**PROBLEM TO WORK ON**
Filter these entries, keeping only lines that hold the word "agent".

**SUPPLIED DATA**
————
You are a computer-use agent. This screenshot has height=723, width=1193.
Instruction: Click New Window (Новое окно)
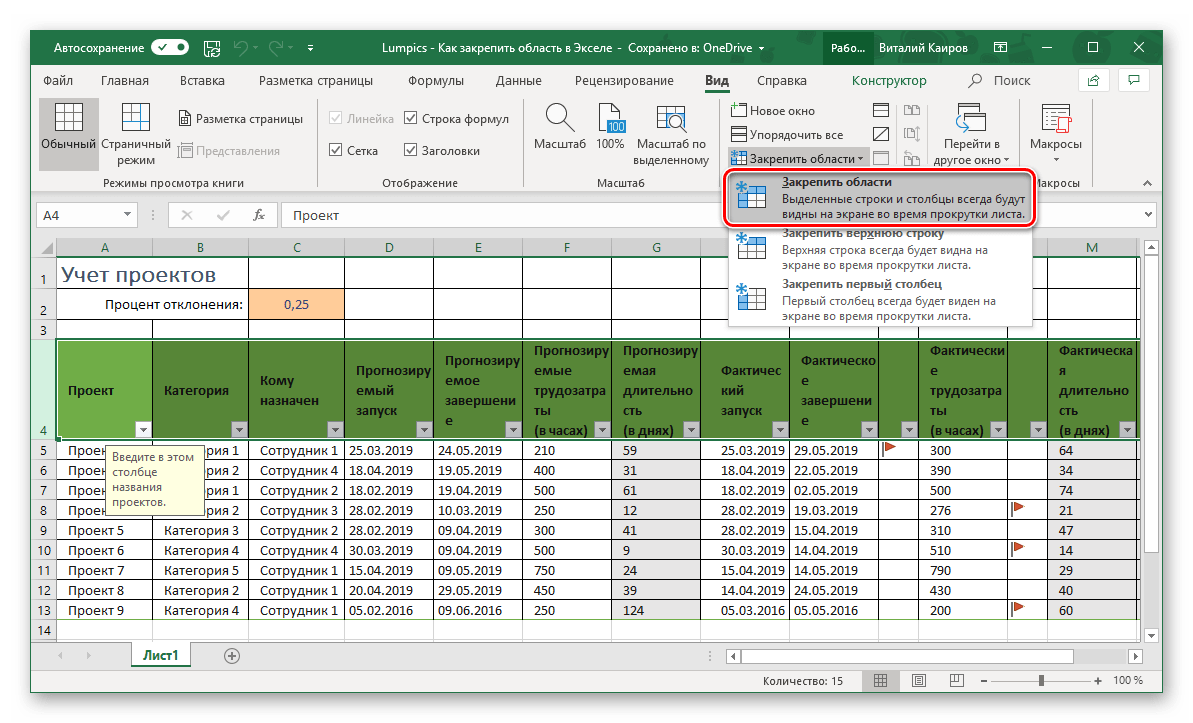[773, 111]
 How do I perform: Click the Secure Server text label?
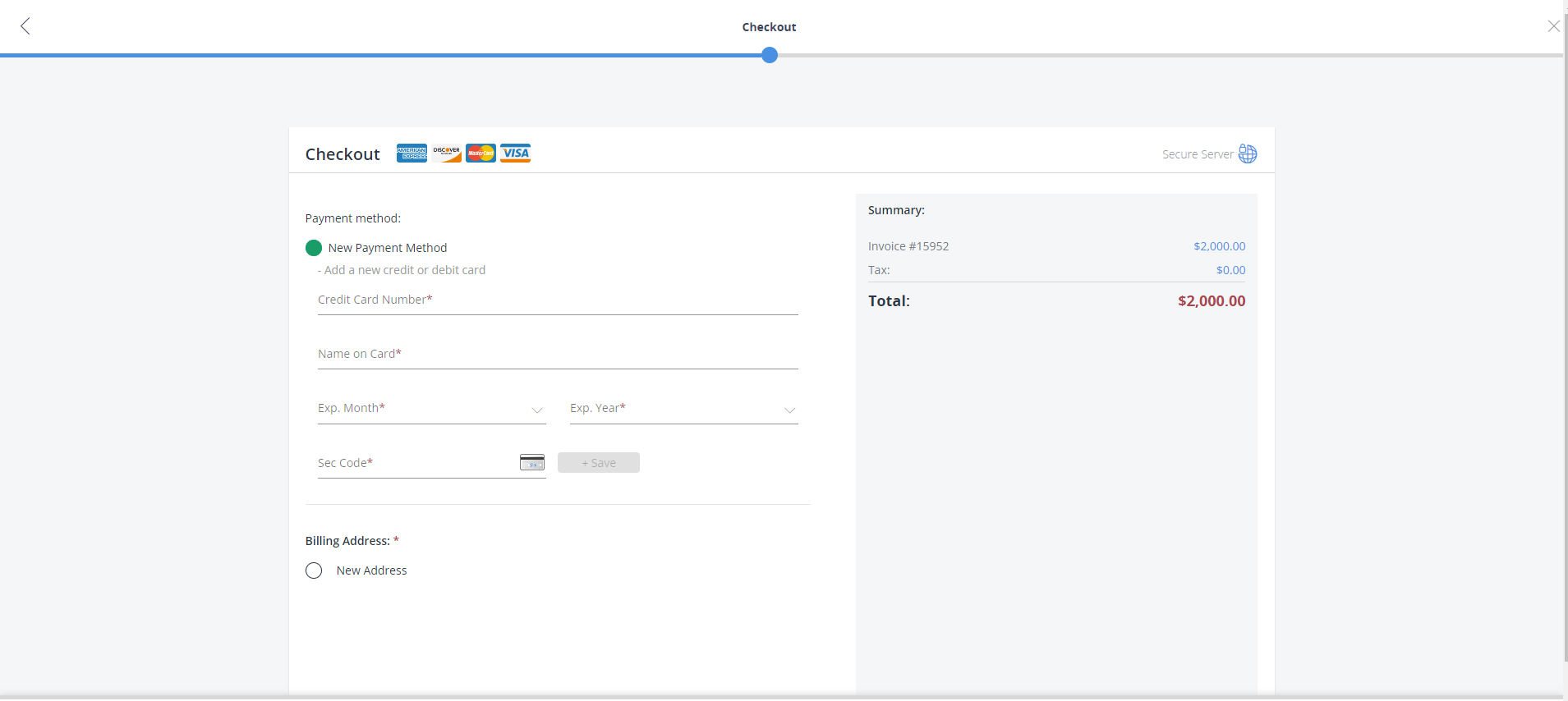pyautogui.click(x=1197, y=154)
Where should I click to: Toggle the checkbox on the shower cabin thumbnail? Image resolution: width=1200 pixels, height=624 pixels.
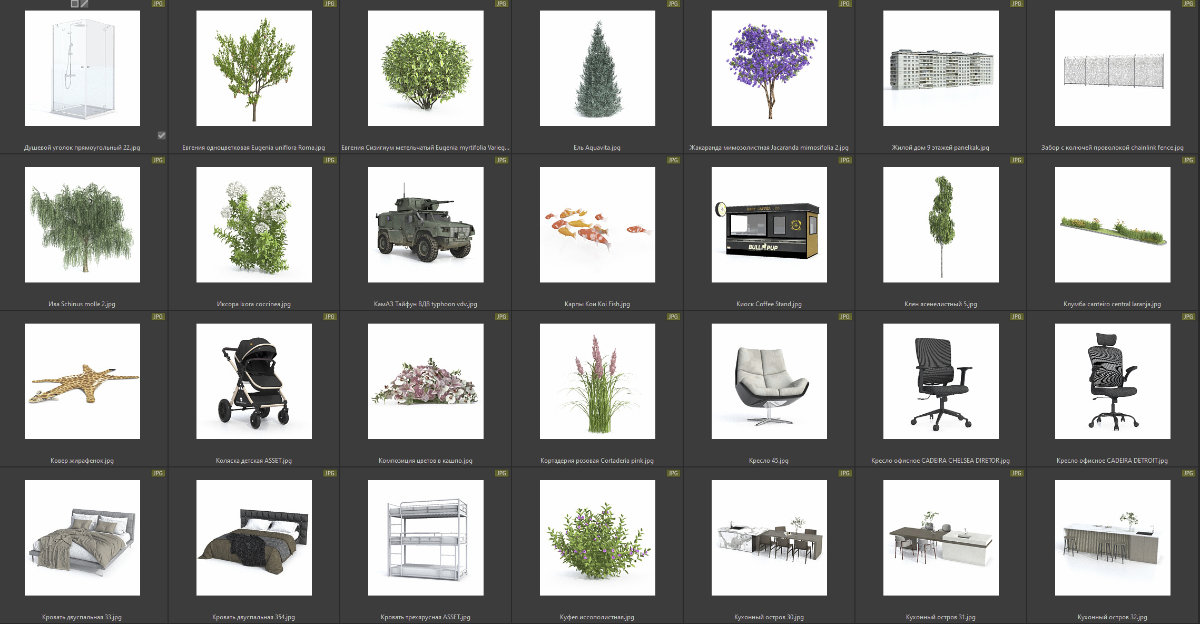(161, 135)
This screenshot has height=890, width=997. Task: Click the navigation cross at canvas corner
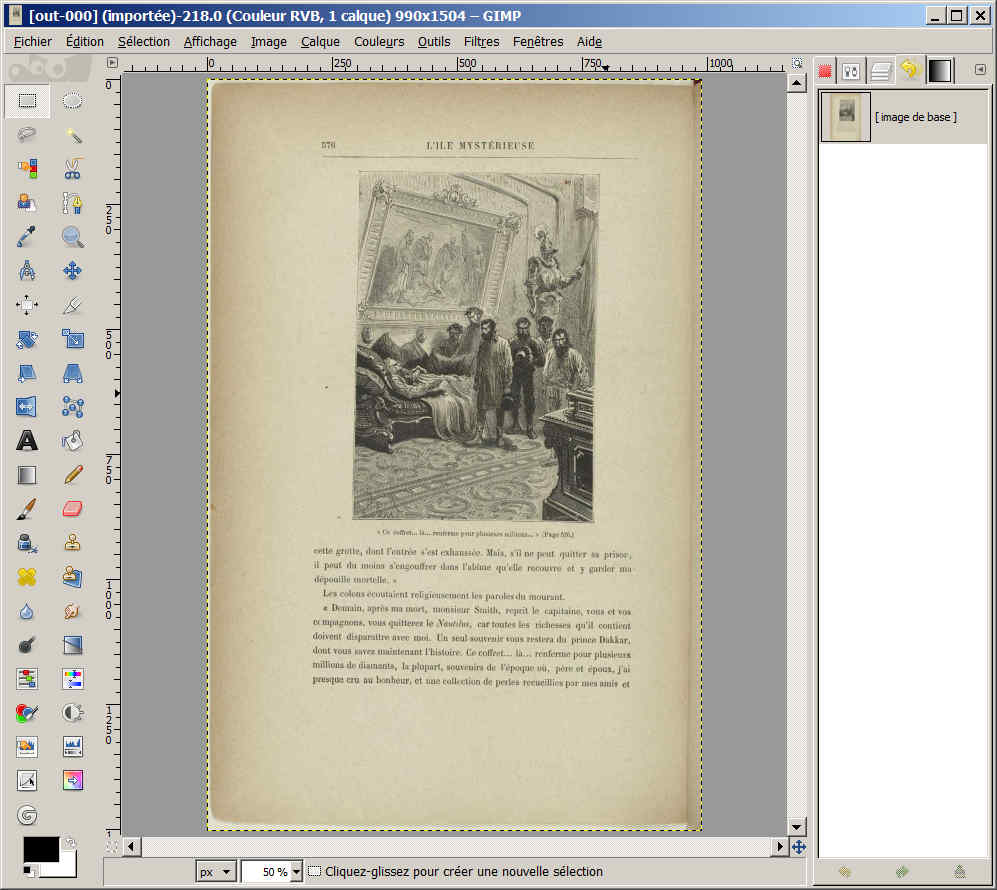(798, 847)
————
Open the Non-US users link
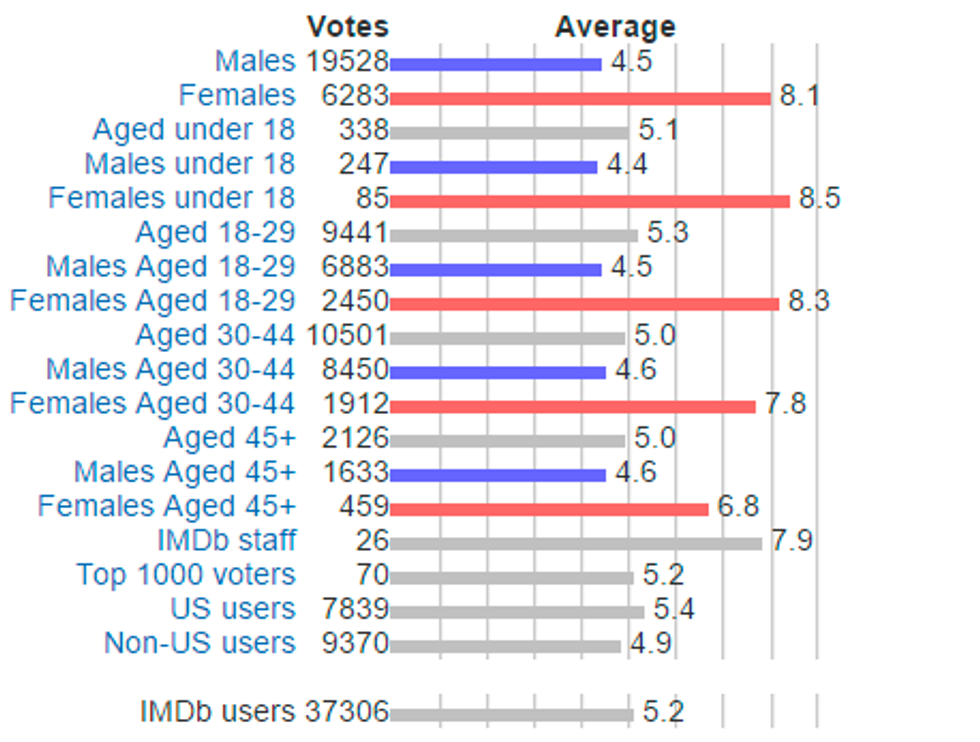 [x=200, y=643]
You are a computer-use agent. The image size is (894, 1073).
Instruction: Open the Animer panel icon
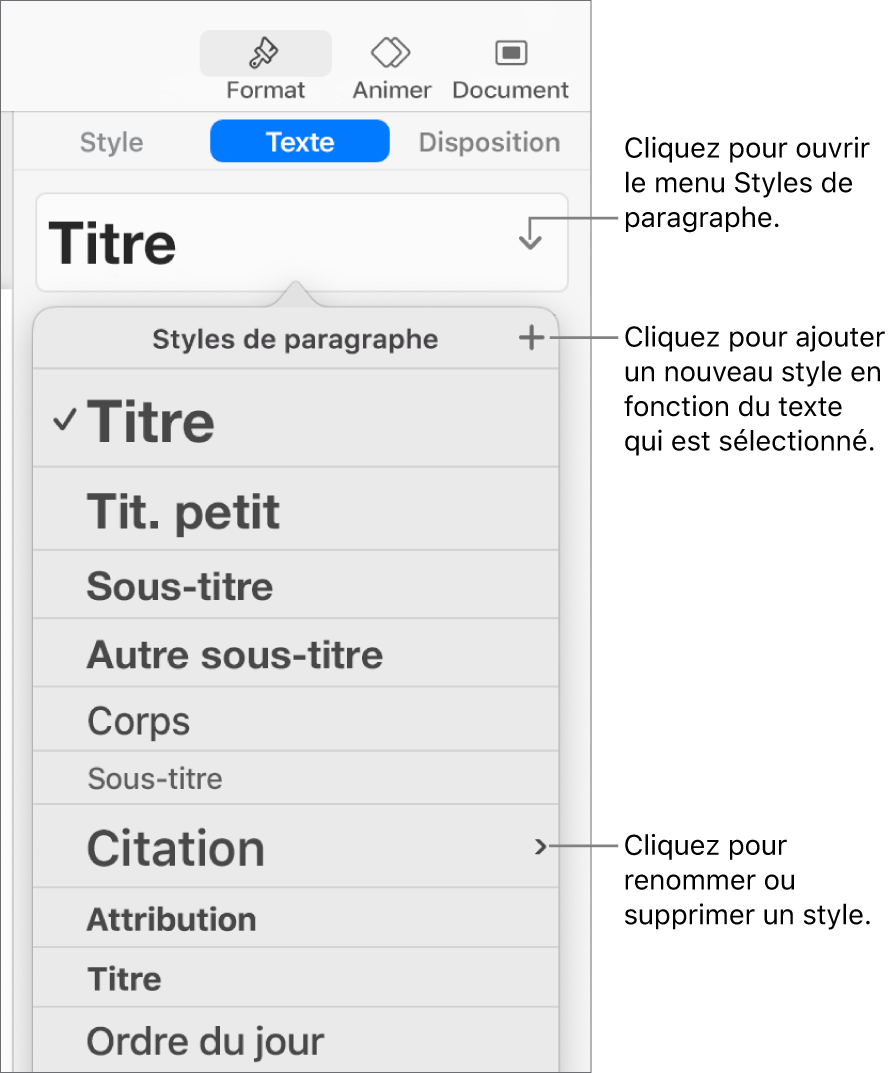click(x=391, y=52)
————
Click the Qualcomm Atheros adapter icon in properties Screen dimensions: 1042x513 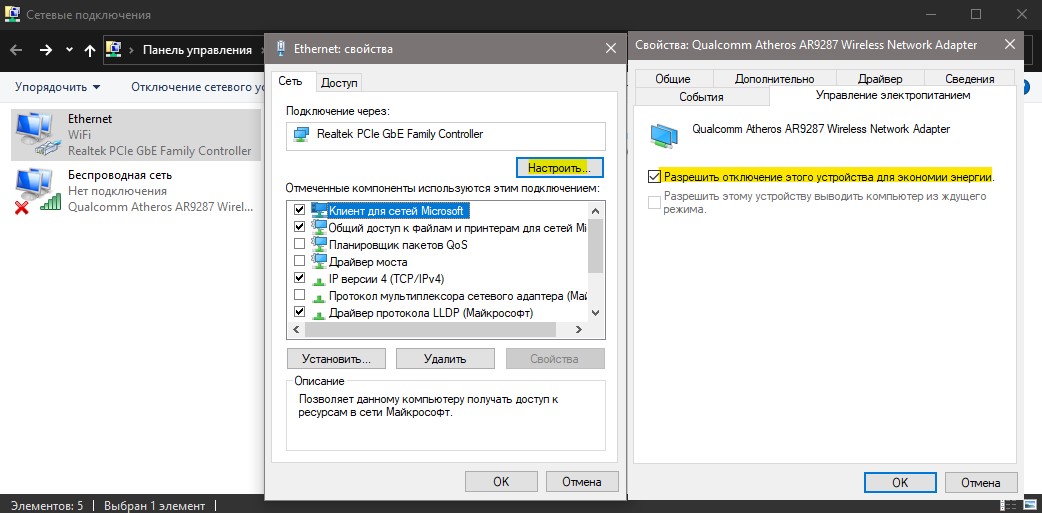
————
**WRITTEN SOLUTION**
You are a computer-use agent. This screenshot has height=723, width=1193.
You are a computer-use agent. The image size is (894, 1073).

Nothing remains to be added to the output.